◆ Reading passage:
- - - - - - -

Unless they own shares in investment trusts, most readers probably will not have heard of the phrase ‘continuation vote’, and there is a chance a good many who do own investment trusts may be unfamiliar with them too.

However, as the recent ups and (mostly) downs at music royalty fund Hipgnosis Songs Fund (SONG) have demonstrated, continuation votes can be literally a make-or-break event for trusts and they should not be taken lightly.

In this article we look at how they work, why they matter and whether Hipgnosis may have set the scene for shareholders to take matters into their own hands at more investment trusts.

WHAT HAPPENED AT HIPGNOSIS?

Whereas most listed companies have an indefinite lifespan, investment trusts, which invest in other stocks or asset classes rather than carrying on a business, have to give their shareholders the
choice of whether to continue trading depending on their circumstances.

Most trusts have a provision in their Articles of Association for a continuation vote every three or five years, to be held at the company’s AGM (annual general meeting), but some trusts have ‘conditional triggers’ which require them to hold a continuation vote if, say, their market value falls below a certain level or the discount to NAV (net asset value) is persistently wide.

If shareholders vote against continuation, the assets will be sold, cash returned to shareholders, and the company will be wound up.

Hipgnosis, whose business was to make money from the rights to catalogues of songs which it acquired from musicians and composers, was listed on the London Stock Exchange in July 2018 and had a five-year continuation vote, meaning that at its AGM last month it had to seek permission from shareholders to continue its business for another five years.



In the event, shareholders voted overwhelmingly  not to approve a further five-year mandate, forcing the board to ‘put forward proposals for the reconstruction, reorganisation or winding-up of the company to shareholders for their approval within six months’, including the option to liquidate all or part of the company’s portfolio.

Following the AGM, Sylvia Coleman, a senior independent director of Hipgnosis Songs Fund, commented: ‘The board and the investment adviser have each engaged widely with investors over recent months. While shareholders have not supported our proposed transaction or the continuation vote, it is clear they share our belief in the inherent quality and potential of these assets.’

Nevertheless, shareholders sent a clear message to the board and the investment adviser that they were fed up with them and the trust’s performance and they wanted change, even if that meant breaking it up. We discuss what could be next for Hipgnosis in this week’s news section.

- - - - - - -

◆ Recorded data:
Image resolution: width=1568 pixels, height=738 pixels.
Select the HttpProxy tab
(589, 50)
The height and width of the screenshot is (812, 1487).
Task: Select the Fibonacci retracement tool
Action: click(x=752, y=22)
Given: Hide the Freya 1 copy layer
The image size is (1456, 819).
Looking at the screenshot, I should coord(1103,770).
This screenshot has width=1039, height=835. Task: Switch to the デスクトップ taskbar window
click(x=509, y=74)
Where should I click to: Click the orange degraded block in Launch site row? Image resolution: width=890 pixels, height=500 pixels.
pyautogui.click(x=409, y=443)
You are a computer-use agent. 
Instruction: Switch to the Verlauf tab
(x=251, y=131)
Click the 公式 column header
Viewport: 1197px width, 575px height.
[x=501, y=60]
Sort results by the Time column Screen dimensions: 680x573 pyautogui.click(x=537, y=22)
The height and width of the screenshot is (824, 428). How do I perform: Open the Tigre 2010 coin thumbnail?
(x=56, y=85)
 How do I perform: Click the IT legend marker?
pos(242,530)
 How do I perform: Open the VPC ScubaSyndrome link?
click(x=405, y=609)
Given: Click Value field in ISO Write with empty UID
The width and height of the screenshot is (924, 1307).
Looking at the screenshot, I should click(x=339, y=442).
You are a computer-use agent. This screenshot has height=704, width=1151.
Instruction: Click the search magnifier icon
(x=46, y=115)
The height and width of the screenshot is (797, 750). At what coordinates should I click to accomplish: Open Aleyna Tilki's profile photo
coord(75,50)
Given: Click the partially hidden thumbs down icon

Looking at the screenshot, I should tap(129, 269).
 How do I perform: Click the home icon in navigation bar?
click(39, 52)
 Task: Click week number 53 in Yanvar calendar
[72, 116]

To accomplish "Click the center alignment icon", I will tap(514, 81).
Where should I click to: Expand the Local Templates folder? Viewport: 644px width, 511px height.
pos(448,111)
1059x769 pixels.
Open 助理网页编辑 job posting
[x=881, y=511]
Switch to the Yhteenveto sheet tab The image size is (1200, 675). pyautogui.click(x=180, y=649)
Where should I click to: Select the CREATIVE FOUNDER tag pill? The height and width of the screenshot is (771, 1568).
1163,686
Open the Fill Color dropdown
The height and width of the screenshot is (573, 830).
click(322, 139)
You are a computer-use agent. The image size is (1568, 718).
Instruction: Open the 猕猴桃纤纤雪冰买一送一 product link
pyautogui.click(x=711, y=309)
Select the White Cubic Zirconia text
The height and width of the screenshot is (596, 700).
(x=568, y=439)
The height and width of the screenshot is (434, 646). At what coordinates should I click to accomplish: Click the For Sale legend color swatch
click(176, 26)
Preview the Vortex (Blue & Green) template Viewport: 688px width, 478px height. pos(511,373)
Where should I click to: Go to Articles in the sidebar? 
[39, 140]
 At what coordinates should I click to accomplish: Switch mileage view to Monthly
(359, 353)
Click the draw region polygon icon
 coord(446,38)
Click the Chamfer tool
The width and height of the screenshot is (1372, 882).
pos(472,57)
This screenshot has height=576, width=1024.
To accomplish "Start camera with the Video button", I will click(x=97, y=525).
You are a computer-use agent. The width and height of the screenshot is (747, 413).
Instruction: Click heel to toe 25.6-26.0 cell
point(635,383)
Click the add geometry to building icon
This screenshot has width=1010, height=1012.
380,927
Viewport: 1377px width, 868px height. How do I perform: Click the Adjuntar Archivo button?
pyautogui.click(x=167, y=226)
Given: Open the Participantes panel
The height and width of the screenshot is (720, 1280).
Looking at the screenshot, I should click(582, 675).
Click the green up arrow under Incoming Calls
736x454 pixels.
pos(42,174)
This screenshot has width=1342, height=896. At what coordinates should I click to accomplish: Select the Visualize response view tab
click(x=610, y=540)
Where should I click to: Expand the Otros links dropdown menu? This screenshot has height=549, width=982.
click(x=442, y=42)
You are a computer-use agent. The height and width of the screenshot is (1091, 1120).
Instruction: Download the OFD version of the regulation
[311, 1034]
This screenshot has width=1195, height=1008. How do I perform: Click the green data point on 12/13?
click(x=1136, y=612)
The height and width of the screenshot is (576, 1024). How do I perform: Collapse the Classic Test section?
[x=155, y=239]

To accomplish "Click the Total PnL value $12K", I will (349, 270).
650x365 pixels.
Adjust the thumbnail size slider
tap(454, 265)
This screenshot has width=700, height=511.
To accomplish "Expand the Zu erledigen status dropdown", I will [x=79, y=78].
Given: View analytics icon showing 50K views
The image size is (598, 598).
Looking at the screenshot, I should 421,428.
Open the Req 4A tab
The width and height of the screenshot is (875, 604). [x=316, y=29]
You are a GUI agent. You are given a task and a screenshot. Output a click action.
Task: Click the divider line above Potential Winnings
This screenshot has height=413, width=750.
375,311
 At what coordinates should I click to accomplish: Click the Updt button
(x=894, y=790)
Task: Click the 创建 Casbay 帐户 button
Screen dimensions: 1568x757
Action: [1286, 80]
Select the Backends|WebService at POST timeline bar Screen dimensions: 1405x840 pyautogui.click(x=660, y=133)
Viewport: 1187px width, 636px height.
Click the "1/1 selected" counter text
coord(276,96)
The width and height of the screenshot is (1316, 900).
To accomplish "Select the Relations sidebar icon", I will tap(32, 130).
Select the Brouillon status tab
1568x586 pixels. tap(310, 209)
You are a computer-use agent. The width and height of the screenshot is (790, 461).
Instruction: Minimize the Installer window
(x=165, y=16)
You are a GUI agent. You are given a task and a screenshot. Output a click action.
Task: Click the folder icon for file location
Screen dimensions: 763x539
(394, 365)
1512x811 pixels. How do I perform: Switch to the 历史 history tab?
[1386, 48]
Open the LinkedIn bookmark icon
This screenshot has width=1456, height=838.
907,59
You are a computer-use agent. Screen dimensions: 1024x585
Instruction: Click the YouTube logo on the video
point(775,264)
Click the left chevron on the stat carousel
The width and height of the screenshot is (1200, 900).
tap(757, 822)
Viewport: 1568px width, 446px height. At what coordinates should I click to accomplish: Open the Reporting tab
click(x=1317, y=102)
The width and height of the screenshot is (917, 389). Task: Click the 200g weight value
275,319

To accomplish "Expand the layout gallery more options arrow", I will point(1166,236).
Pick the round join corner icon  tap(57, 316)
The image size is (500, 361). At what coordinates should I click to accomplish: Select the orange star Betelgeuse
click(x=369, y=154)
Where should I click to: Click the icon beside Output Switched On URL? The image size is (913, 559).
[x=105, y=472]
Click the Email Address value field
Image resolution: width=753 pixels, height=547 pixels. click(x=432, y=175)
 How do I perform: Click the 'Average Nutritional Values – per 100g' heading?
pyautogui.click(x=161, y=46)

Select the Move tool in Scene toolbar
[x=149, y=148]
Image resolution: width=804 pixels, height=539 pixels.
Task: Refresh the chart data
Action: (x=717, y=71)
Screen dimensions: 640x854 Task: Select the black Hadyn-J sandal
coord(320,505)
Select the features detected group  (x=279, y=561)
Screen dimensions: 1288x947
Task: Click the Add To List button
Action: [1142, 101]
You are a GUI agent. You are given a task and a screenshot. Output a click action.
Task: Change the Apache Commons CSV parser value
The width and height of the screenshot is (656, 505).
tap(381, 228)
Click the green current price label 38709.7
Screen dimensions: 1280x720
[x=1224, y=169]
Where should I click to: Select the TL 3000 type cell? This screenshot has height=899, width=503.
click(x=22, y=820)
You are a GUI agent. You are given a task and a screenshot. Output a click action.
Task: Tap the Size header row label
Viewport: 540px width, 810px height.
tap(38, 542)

- - - - - - -

◆ Short exercise:
Using the article on continuation votes, answer the following:
1. How often do most trusts' Articles of Association provide for a continuation vote?
2. In what month and year was Hipgnosis listed on the London Stock Exchange?
3. Within how many months must the Hipgnosis board put its proposals to shareholders for approval?

◆ Solution for this exercise:
1. Every three or five years.
2. July 2018.
3. Six months.